Irit moved from New York City into a gypsy cave




Some of the gypsies own horses and ponies




Iwan from Romania studied film in college




Saved the best for last: overflowing outdoor community toilet!


----------



## Andrea Van Scoyoc

OMG...my dream! I'd soooooo live there!!!

On a side note, Luis' dreadlocks are kick ass.


----------



## Tude

Very cool articles!


----------



## Kal

Awesome!!!!


----------



## Flemmings

Looks awesome. Wonder if there are any settlements like that here in the states. I would move there in a heartbeat.


----------



## Andrea Van Scoyoc

Lielanthris said:


> Looks awesome. Wonder if there are any settlements like that here in the states. I would move there in a heartbeat.



Same here. If not, I'd love to help start one.

Slab City is really cool, but desert isn't my thing.

I'd like to visit, but not live there. I'd love to start or help start a commune somewhere where there's access to shade, water and would be good to grow a garden.


----------



## warlo

I have to correct the article by saying that none of the people mentioned or pictured there are actual Gypsies. While I dont mean that all gypsies are hard to manage, by experience and knowing that place, I would say that this person hasnt come in contact with the actual gypsies living there, there are many valleys there and some are used more by hippie/punks and others, some are families and some are mainly used by gypsies, which most of them are not very happy about the others. 
I guess that as many people do, this person confused a Romanian person with a Gypsie, which is quite like thinking all Romanians are dracula as well. Another thing could be to disguise travelers as Gypsies, which happens a lot around europe (and i guess also in the US) which while maybe not being harmful is technically incorrect


----------



## Andrea Van Scoyoc

Well, for my part, I didn't take offense to the mixing up of the Gypsy/gypsie cultures.

I have Gypsy blood, and yeah, while the article may have been _technically_ incorrect, being mixed race anyway, I learned a long time ago, not to let "the little things" bother me.


----------



## Odin

warlo said:


> I would say that this person hasnt come in contact with the actual gypsies living there, there are many valleys there and some are used more by hippie/punks and others, some are families and some are mainly used by gypsies, which most of them are not very happy about the others.

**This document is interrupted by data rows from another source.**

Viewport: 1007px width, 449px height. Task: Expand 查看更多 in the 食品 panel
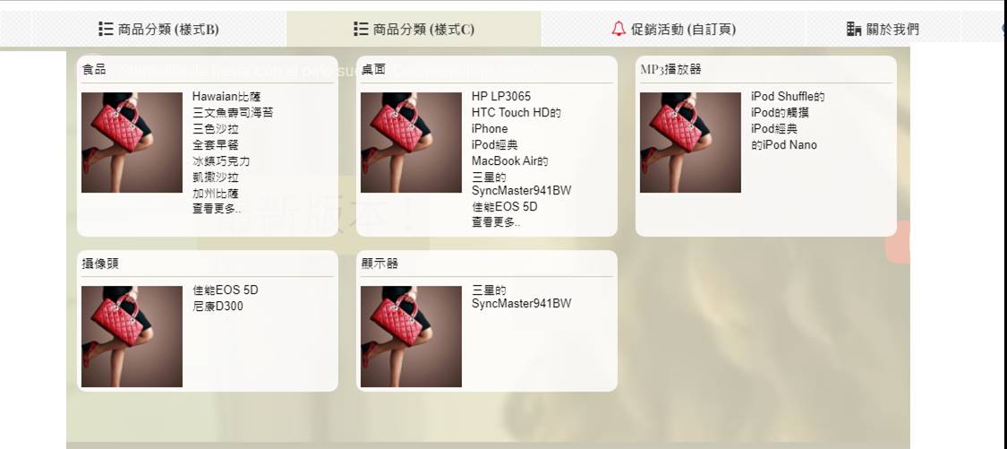(218, 209)
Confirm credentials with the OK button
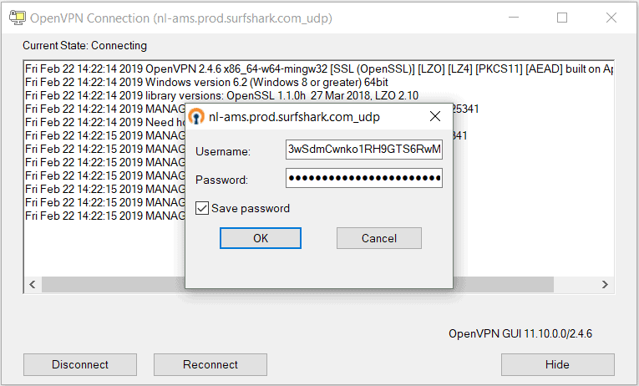Viewport: 639px width, 386px height. point(261,238)
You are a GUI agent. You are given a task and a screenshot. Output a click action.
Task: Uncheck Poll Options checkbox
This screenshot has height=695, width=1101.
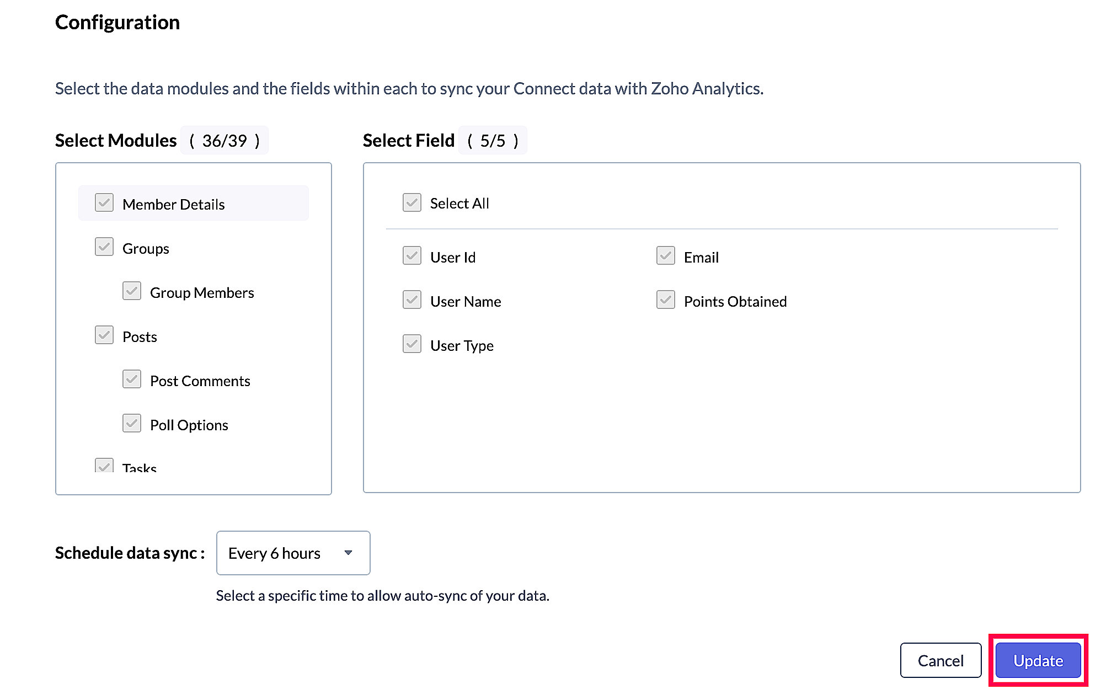pyautogui.click(x=132, y=424)
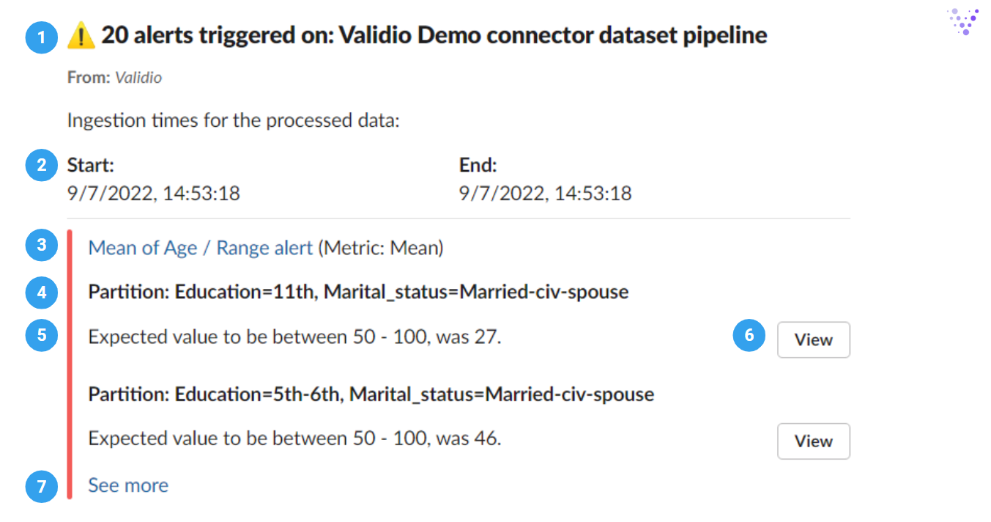Image resolution: width=991 pixels, height=522 pixels.
Task: Click the number 3 annotation badge
Action: (x=41, y=246)
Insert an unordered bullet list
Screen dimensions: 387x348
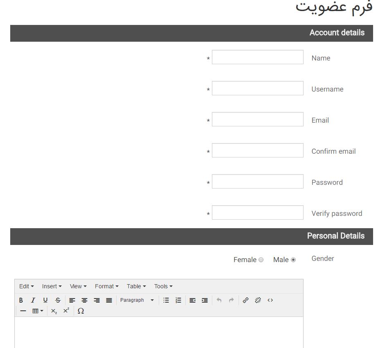tap(166, 300)
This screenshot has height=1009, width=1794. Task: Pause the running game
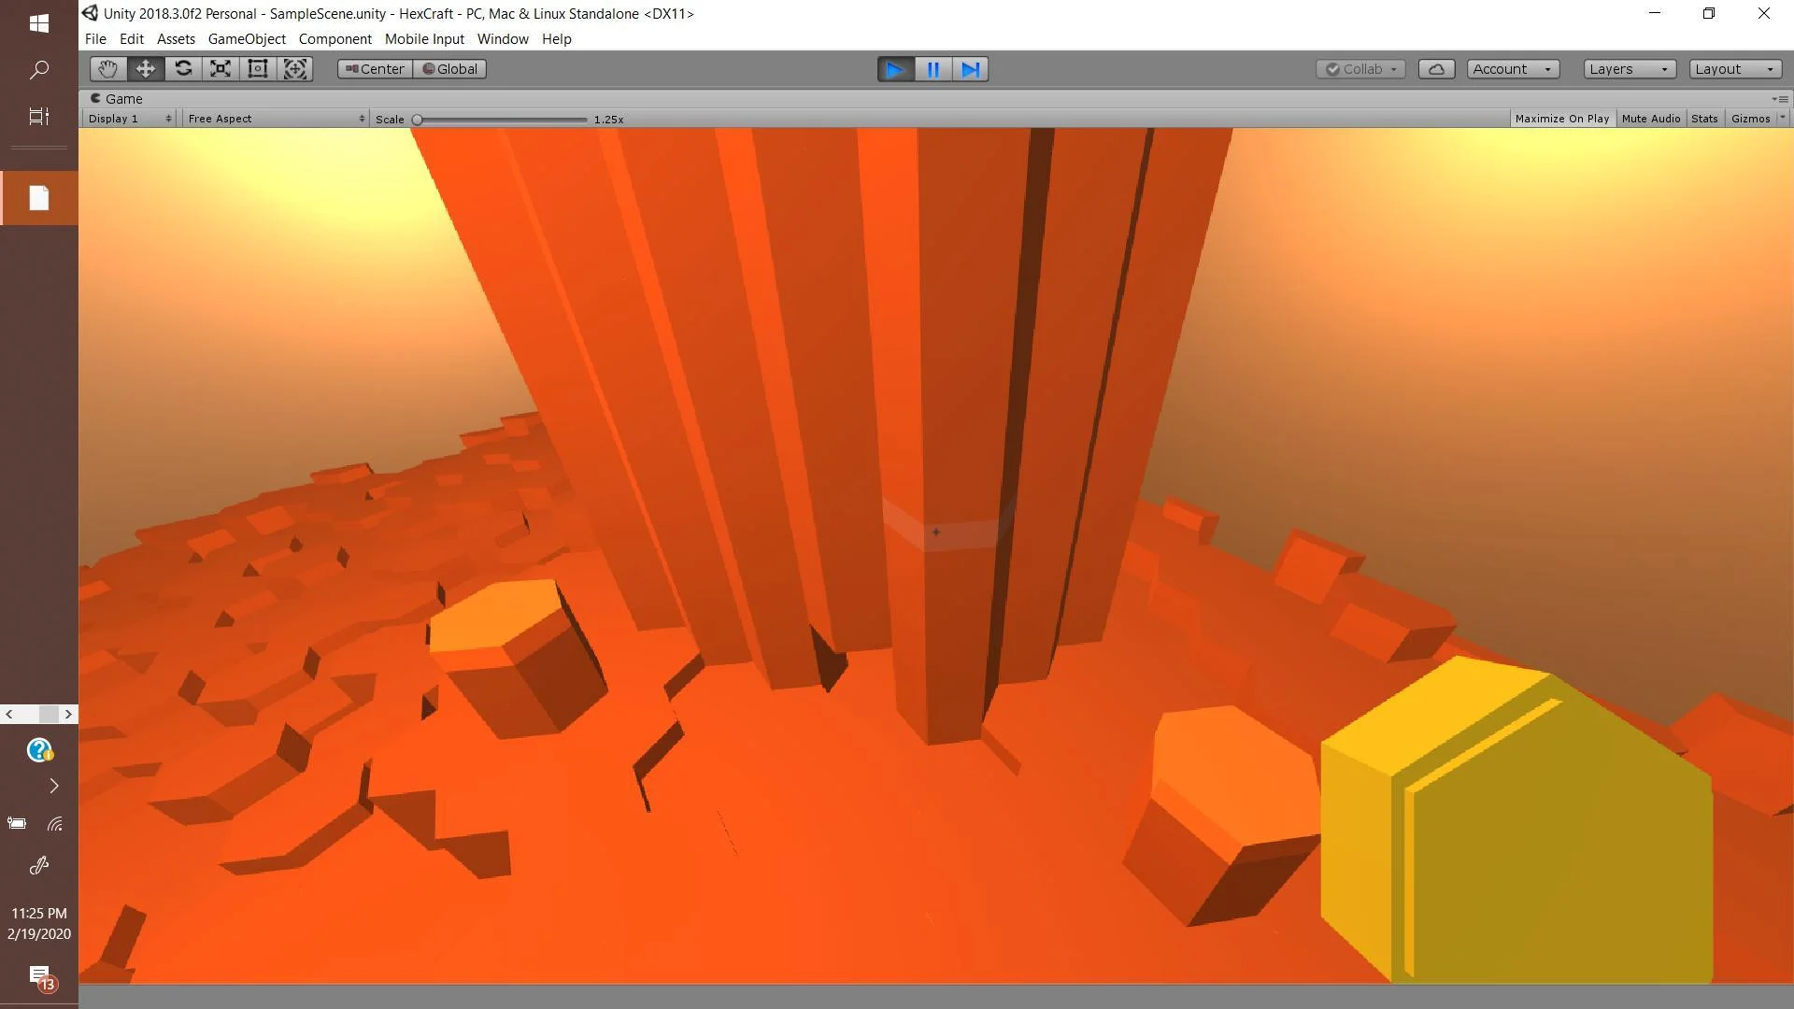coord(933,69)
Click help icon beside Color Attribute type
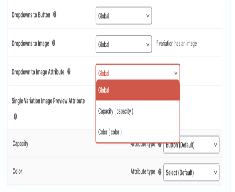Image resolution: width=235 pixels, height=192 pixels. 160,172

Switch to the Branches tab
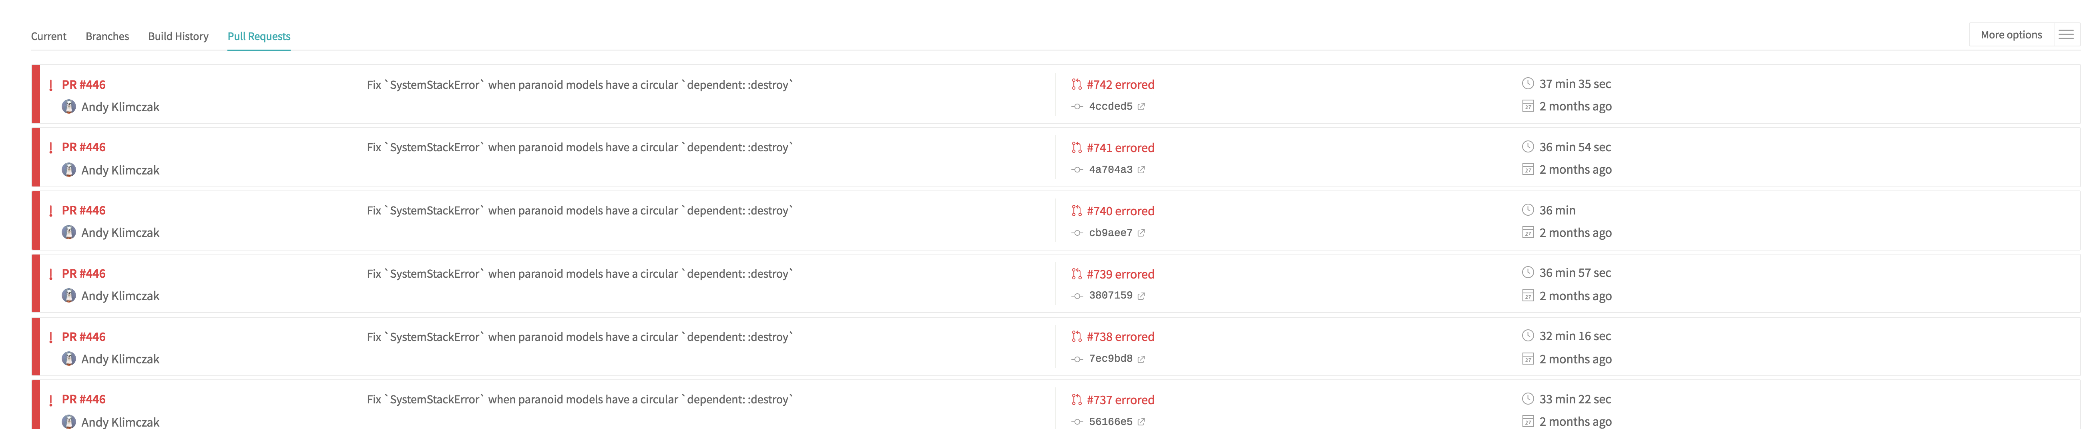coord(106,36)
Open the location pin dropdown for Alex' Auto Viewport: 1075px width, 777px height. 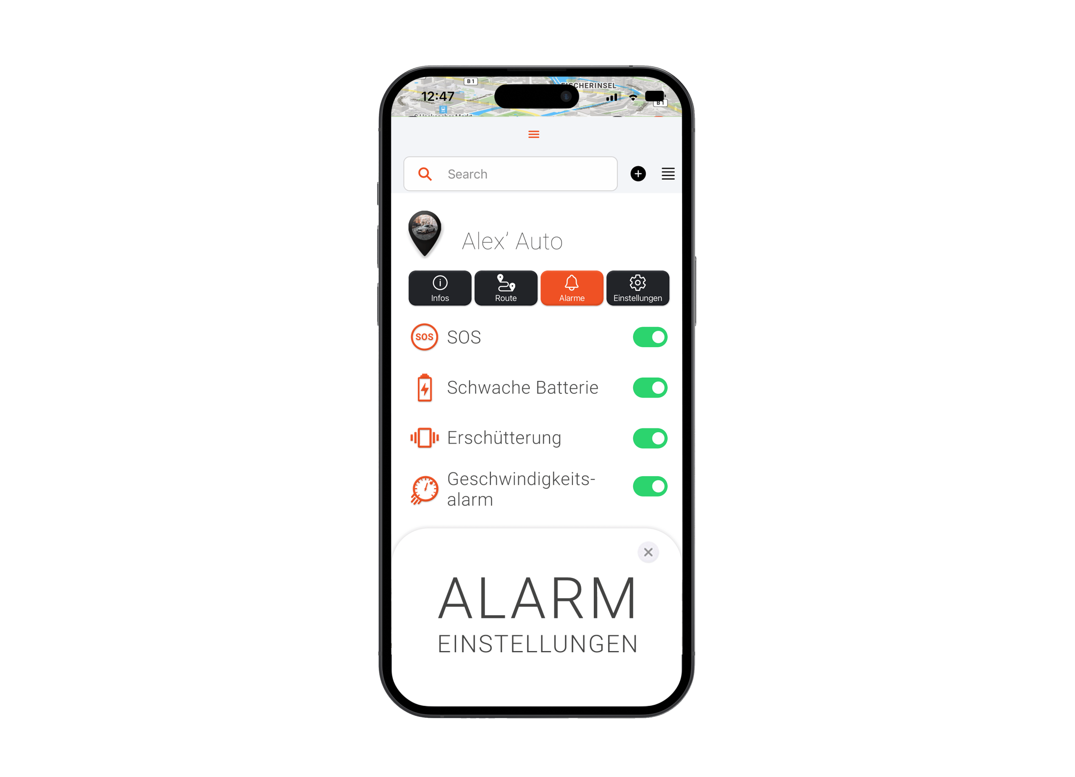coord(426,237)
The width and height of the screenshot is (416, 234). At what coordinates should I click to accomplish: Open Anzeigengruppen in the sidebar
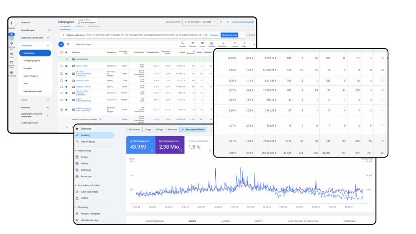pos(31,61)
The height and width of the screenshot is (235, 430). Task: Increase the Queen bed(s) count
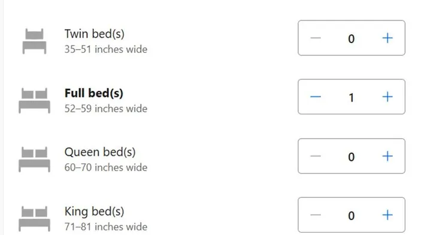pyautogui.click(x=387, y=156)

Sorry I have to ask, So are you saying that some areas of that "cave valley" have "authentic" "Romani Gypsies" is it?... and those folks are not friendly/welcoming to all the new non authentic travelers that call themselves "Gypsies"... that have taken residence there? Or in general not welcome to new settlers at all...

Like they have a claim of legacy or some such? Outsider unwelcome?


----------



## warlo

Andrea Van Scoyoc said:


> Well, for my part, I didn't take offense to the mixing up of the Gypsy/gypsie cultures.
> 
> I have Gypsy blood, and yeah, while the article may have been _technically_ incorrect, being mixed race anyway, I learned a long time ago, not to let "the little things" bother me.




I understand, anyways is not the mixing as done in the article that actually bothers me, I should have explained myself better.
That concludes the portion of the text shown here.